=== EXERCISE ===
In the copy you make of the entries, no picture should appear, and every word must match.

Collected data:
----

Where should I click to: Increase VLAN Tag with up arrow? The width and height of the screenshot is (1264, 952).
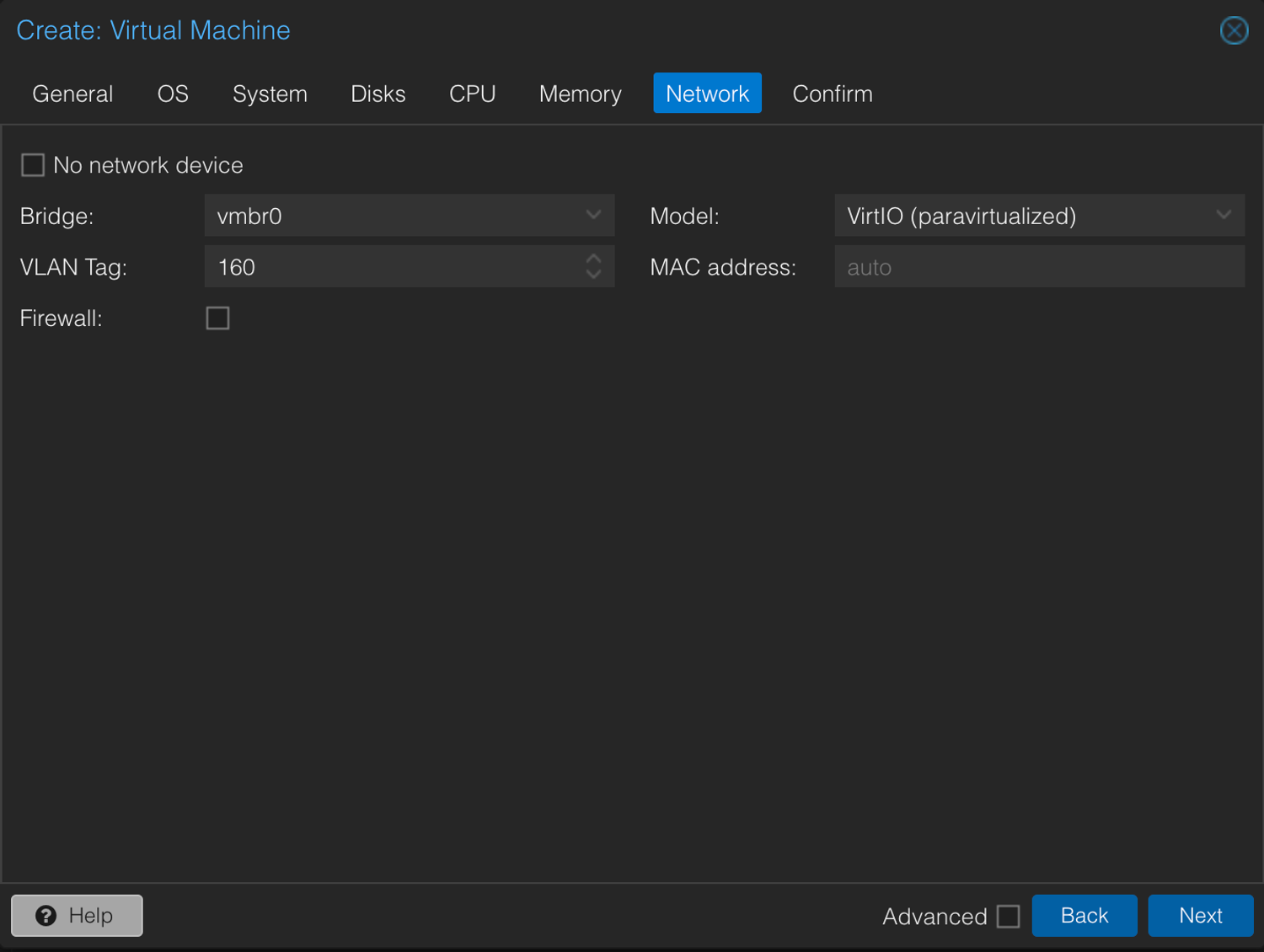point(593,259)
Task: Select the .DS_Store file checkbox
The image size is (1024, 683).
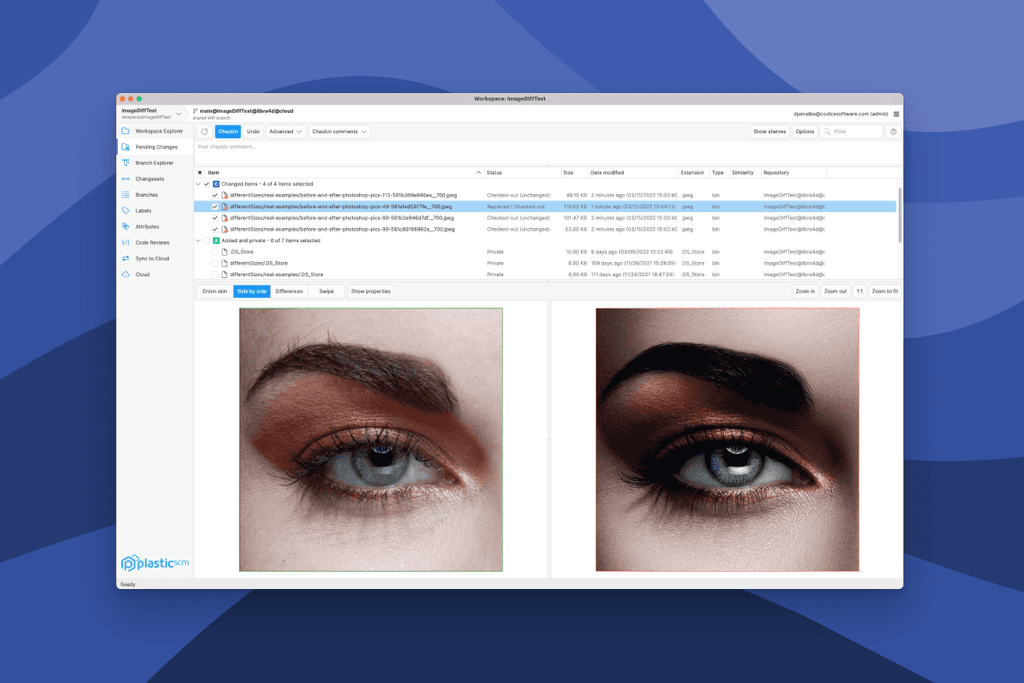Action: click(x=215, y=252)
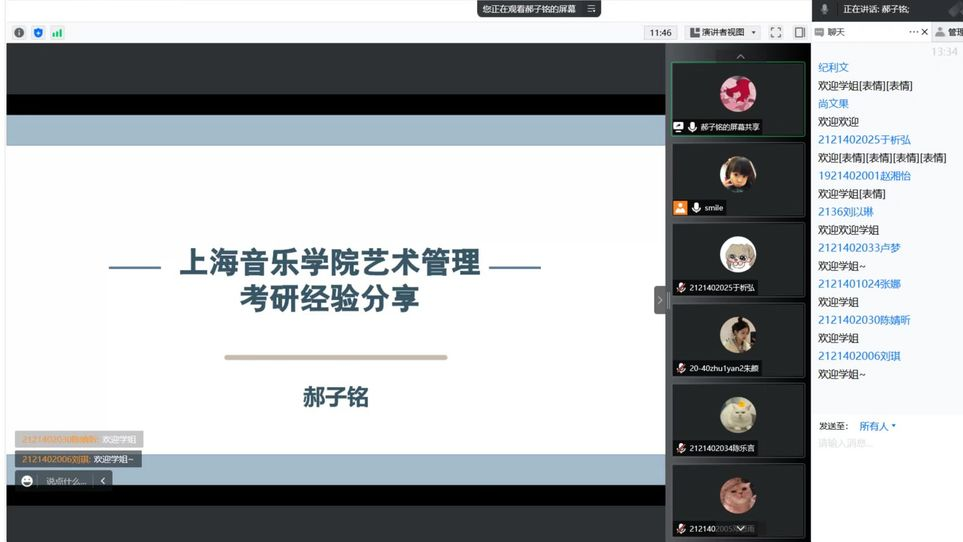963x542 pixels.
Task: Select smile's video thumbnail
Action: 738,180
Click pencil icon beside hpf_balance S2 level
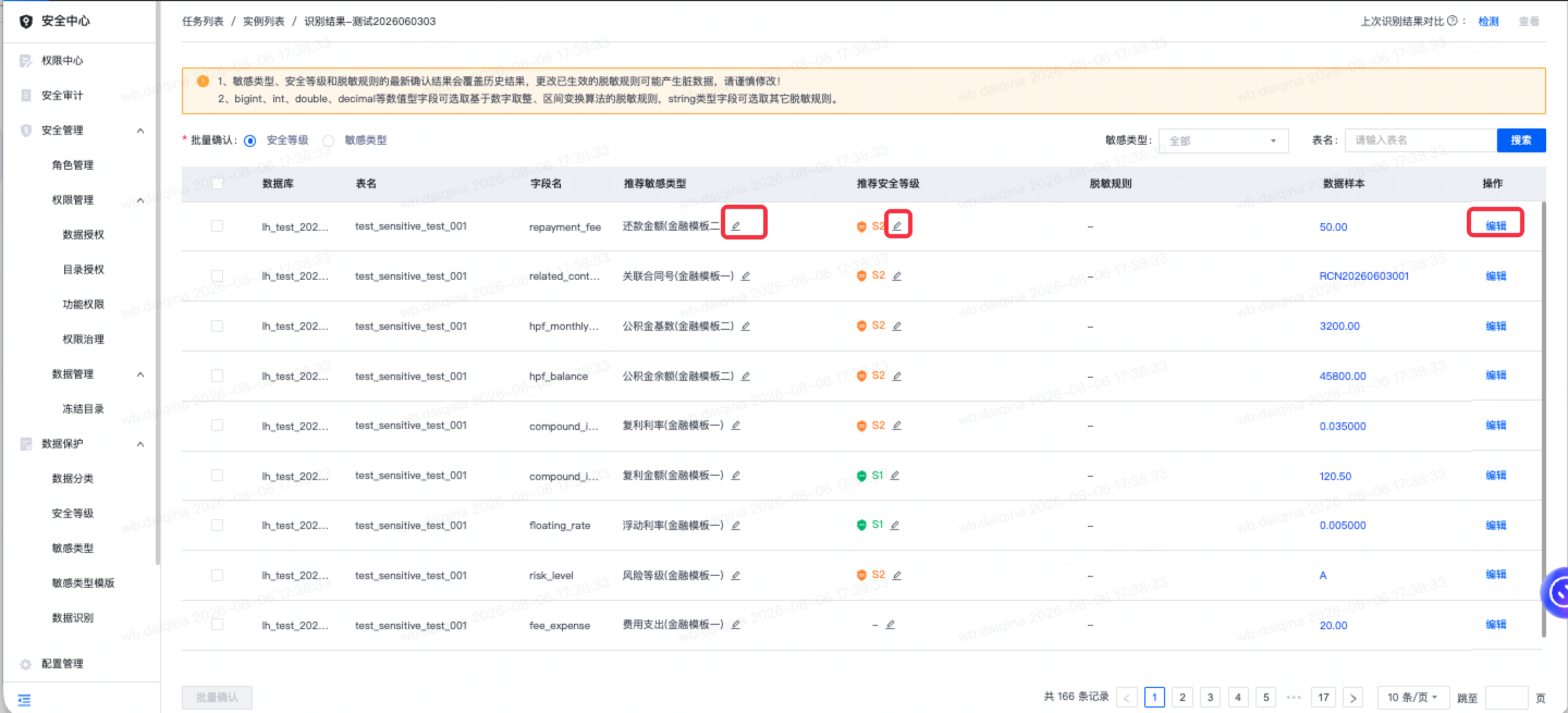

----

=== SOLUTION ===
Where should I click to: Increase VLAN Tag with up arrow? The width and height of the screenshot is (1264, 952).
point(593,259)
Task: Select the .DS_Store file checkbox
The image size is (1024, 683).
Action: click(x=215, y=252)
963x542 pixels.
Task: Select smile's video thumbnail
Action: 738,180
Click pencil icon beside hpf_balance S2 level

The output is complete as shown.